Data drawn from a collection
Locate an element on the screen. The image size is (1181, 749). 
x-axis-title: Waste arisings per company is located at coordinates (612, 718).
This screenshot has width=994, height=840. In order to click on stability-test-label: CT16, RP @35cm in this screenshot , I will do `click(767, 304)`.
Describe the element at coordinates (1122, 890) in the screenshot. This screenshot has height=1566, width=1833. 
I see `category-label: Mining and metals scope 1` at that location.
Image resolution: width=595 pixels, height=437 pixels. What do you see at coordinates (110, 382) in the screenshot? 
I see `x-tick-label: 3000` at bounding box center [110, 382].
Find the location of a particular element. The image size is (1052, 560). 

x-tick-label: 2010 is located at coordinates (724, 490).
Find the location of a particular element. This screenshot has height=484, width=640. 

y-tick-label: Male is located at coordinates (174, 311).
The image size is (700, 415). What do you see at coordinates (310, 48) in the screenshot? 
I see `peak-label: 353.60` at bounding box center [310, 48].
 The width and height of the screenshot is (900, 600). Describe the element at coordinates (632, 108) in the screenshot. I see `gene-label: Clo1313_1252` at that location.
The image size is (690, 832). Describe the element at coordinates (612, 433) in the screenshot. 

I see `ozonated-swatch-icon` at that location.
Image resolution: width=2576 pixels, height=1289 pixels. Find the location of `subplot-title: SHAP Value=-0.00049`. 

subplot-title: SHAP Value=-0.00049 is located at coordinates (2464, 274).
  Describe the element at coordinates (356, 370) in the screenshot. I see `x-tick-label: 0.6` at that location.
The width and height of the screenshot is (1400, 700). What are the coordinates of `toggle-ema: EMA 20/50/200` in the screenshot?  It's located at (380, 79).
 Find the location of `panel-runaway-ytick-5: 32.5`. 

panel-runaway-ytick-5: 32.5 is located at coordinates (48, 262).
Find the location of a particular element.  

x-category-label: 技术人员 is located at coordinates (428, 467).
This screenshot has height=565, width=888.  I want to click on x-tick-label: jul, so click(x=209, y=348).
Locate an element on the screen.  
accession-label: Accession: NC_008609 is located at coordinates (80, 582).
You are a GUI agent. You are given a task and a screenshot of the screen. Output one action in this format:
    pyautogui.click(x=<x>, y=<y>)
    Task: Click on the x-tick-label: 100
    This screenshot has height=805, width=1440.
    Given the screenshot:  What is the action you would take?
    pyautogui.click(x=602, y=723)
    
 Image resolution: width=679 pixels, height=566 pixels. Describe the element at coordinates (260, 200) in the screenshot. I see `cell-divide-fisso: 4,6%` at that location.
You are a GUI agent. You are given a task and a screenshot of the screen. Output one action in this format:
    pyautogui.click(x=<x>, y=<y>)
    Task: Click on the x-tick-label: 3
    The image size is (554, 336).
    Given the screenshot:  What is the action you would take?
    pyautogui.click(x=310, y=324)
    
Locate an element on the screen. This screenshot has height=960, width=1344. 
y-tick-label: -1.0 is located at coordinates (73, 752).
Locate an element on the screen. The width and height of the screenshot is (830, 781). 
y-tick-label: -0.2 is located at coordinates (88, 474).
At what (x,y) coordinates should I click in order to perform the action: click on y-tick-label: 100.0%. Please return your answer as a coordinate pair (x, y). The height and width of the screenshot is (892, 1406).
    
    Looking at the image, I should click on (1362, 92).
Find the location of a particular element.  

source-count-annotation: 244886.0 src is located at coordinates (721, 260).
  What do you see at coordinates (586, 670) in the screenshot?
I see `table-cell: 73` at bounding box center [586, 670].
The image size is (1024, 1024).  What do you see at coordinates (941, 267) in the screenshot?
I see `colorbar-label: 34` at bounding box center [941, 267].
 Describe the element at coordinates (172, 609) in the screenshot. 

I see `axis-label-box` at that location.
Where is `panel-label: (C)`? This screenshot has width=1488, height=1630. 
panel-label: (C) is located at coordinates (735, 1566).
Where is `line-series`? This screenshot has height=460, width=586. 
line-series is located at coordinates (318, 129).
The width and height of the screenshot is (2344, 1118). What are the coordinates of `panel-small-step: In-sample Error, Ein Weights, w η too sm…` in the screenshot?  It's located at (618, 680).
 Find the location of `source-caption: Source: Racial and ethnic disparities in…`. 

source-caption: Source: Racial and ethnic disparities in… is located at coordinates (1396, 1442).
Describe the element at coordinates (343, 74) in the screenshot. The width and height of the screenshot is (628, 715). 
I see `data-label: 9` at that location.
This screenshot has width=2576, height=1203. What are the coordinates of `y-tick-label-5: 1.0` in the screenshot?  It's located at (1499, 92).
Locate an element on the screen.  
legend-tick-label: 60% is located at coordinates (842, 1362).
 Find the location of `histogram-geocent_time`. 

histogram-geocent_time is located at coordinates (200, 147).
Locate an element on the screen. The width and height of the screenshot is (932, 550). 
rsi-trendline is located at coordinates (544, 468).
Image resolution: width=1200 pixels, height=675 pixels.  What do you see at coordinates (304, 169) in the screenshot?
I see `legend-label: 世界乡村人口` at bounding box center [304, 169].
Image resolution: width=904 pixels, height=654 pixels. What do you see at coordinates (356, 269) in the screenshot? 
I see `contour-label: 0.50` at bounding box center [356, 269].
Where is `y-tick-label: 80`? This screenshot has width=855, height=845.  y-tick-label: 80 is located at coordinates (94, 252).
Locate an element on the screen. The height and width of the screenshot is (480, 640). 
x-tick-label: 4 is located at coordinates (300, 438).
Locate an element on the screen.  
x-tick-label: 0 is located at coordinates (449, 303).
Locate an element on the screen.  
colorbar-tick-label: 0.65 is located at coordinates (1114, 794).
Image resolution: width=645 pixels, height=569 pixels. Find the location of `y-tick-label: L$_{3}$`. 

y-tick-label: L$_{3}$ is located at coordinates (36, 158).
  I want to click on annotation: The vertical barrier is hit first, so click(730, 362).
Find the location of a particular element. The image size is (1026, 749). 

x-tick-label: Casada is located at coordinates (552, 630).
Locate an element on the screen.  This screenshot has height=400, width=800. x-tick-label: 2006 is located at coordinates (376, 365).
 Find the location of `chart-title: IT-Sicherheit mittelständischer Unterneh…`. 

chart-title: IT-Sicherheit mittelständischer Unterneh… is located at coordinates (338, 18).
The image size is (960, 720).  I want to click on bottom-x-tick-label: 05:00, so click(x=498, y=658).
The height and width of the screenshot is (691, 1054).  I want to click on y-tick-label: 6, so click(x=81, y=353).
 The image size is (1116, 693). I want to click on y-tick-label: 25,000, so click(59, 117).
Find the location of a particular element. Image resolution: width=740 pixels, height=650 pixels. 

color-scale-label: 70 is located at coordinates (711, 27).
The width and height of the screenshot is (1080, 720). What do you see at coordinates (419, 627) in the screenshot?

_Assignment_. Reproduce all of the items above word for word, keeping every line in its original order.

_Solution_.
Locate an element on the screen. The image size is (1181, 749). 
x-axis-title: Waste arisings per company is located at coordinates (612, 718).
This screenshot has width=994, height=840. In order to click on stability-test-label: CT16, RP @35cm in this screenshot , I will do `click(767, 304)`.
Describe the element at coordinates (1122, 890) in the screenshot. This screenshot has height=1566, width=1833. 
I see `category-label: Mining and metals scope 1` at that location.
Image resolution: width=595 pixels, height=437 pixels. What do you see at coordinates (110, 382) in the screenshot? 
I see `x-tick-label: 3000` at bounding box center [110, 382].
Find the location of a particular element. The image size is (1052, 560). 

x-tick-label: 2010 is located at coordinates (724, 490).
Find the location of a particular element. This screenshot has height=484, width=640. 

y-tick-label: Male is located at coordinates (174, 311).
The image size is (700, 415). What do you see at coordinates (310, 48) in the screenshot? 
I see `peak-label: 353.60` at bounding box center [310, 48].
 The width and height of the screenshot is (900, 600). Describe the element at coordinates (632, 108) in the screenshot. I see `gene-label: Clo1313_1252` at that location.
The image size is (690, 832). Describe the element at coordinates (612, 433) in the screenshot. 

I see `ozonated-swatch-icon` at that location.
Image resolution: width=2576 pixels, height=1289 pixels. Find the location of `subplot-title: SHAP Value=-0.00049`. 

subplot-title: SHAP Value=-0.00049 is located at coordinates (2464, 274).
  Describe the element at coordinates (356, 370) in the screenshot. I see `x-tick-label: 0.6` at that location.
The width and height of the screenshot is (1400, 700). What are the coordinates of `toggle-ema: EMA 20/50/200` in the screenshot?  It's located at (380, 79).
 Find the location of `panel-runaway-ytick-5: 32.5`. 

panel-runaway-ytick-5: 32.5 is located at coordinates (48, 262).
Find the location of a particular element.  

x-category-label: 技术人员 is located at coordinates (428, 467).
This screenshot has height=565, width=888.  I want to click on x-tick-label: jul, so click(x=209, y=348).
Locate an element on the screen.  
accession-label: Accession: NC_008609 is located at coordinates (80, 582).
You are a GUI agent. You are given a task and a screenshot of the screen. Output one action in this format:
    pyautogui.click(x=<x>, y=<y>)
    Task: Click on the x-tick-label: 100
    This screenshot has height=805, width=1440.
    Given the screenshot:  What is the action you would take?
    pyautogui.click(x=602, y=723)
    
 Image resolution: width=679 pixels, height=566 pixels. Describe the element at coordinates (260, 200) in the screenshot. I see `cell-divide-fisso: 4,6%` at that location.
You are a GUI agent. You are given a task and a screenshot of the screen. Output one action in this format:
    pyautogui.click(x=<x>, y=<y>)
    Task: Click on the x-tick-label: 3
    The image size is (554, 336).
    Given the screenshot:  What is the action you would take?
    pyautogui.click(x=310, y=324)
    
Locate an element on the screen. This screenshot has height=960, width=1344. 
y-tick-label: -1.0 is located at coordinates (73, 752).
Locate an element on the screen. The width and height of the screenshot is (830, 781). 
y-tick-label: -0.2 is located at coordinates (88, 474).
At what (x,y) coordinates should I click in order to perform the action: click on y-tick-label: 100.0%. Please return your answer as a coordinate pair (x, y). The height and width of the screenshot is (892, 1406).
    
    Looking at the image, I should click on (1362, 92).
Find the location of a particular element.  

source-count-annotation: 244886.0 src is located at coordinates (721, 260).
  What do you see at coordinates (586, 670) in the screenshot?
I see `table-cell: 73` at bounding box center [586, 670].
The image size is (1024, 1024).  What do you see at coordinates (941, 267) in the screenshot?
I see `colorbar-label: 34` at bounding box center [941, 267].
 Describe the element at coordinates (172, 609) in the screenshot. 

I see `axis-label-box` at that location.
Where is `panel-label: (C)`? This screenshot has width=1488, height=1630. 
panel-label: (C) is located at coordinates (735, 1566).
Where is `line-series`? This screenshot has height=460, width=586. 
line-series is located at coordinates (318, 129).
The width and height of the screenshot is (2344, 1118). What are the coordinates of `panel-small-step: In-sample Error, Ein Weights, w η too sm…` in the screenshot?  It's located at (618, 680).
 Find the location of `source-caption: Source: Racial and ethnic disparities in…`. 

source-caption: Source: Racial and ethnic disparities in… is located at coordinates (1396, 1442).
Describe the element at coordinates (343, 74) in the screenshot. The width and height of the screenshot is (628, 715). 
I see `data-label: 9` at that location.
This screenshot has width=2576, height=1203. What are the coordinates of `y-tick-label-5: 1.0` in the screenshot?  It's located at (1499, 92).
Locate an element on the screen.  
legend-tick-label: 60% is located at coordinates (842, 1362).
 Find the location of `histogram-geocent_time`. 

histogram-geocent_time is located at coordinates (200, 147).
Locate an element on the screen. The width and height of the screenshot is (932, 550). 
rsi-trendline is located at coordinates (544, 468).
Image resolution: width=1200 pixels, height=675 pixels.  What do you see at coordinates (304, 169) in the screenshot?
I see `legend-label: 世界乡村人口` at bounding box center [304, 169].
Image resolution: width=904 pixels, height=654 pixels. What do you see at coordinates (356, 269) in the screenshot? 
I see `contour-label: 0.50` at bounding box center [356, 269].
Where is `y-tick-label: 80`? This screenshot has width=855, height=845.  y-tick-label: 80 is located at coordinates (94, 252).
Locate an element on the screen. The height and width of the screenshot is (480, 640). 
x-tick-label: 4 is located at coordinates (300, 438).
Locate an element on the screen.  
x-tick-label: 0 is located at coordinates (449, 303).
Locate an element on the screen.  
colorbar-tick-label: 0.65 is located at coordinates (1114, 794).
Image resolution: width=645 pixels, height=569 pixels. Find the location of `y-tick-label: L$_{3}$`. 

y-tick-label: L$_{3}$ is located at coordinates (36, 158).
  I want to click on annotation: The vertical barrier is hit first, so click(730, 362).
Find the location of a particular element. The image size is (1026, 749). 

x-tick-label: Casada is located at coordinates (552, 630).
Locate an element on the screen.  This screenshot has height=400, width=800. x-tick-label: 2006 is located at coordinates (376, 365).
 Find the location of `chart-title: IT-Sicherheit mittelständischer Unterneh…`. 

chart-title: IT-Sicherheit mittelständischer Unterneh… is located at coordinates (338, 18).
The image size is (960, 720).  I want to click on bottom-x-tick-label: 05:00, so click(x=498, y=658).
The height and width of the screenshot is (691, 1054).  I want to click on y-tick-label: 6, so click(x=81, y=353).
 The image size is (1116, 693). I want to click on y-tick-label: 25,000, so click(59, 117).
Find the location of a particular element. Image resolution: width=740 pixels, height=650 pixels. 

color-scale-label: 70 is located at coordinates (711, 27).
The width and height of the screenshot is (1080, 720). What do you see at coordinates (419, 627) in the screenshot?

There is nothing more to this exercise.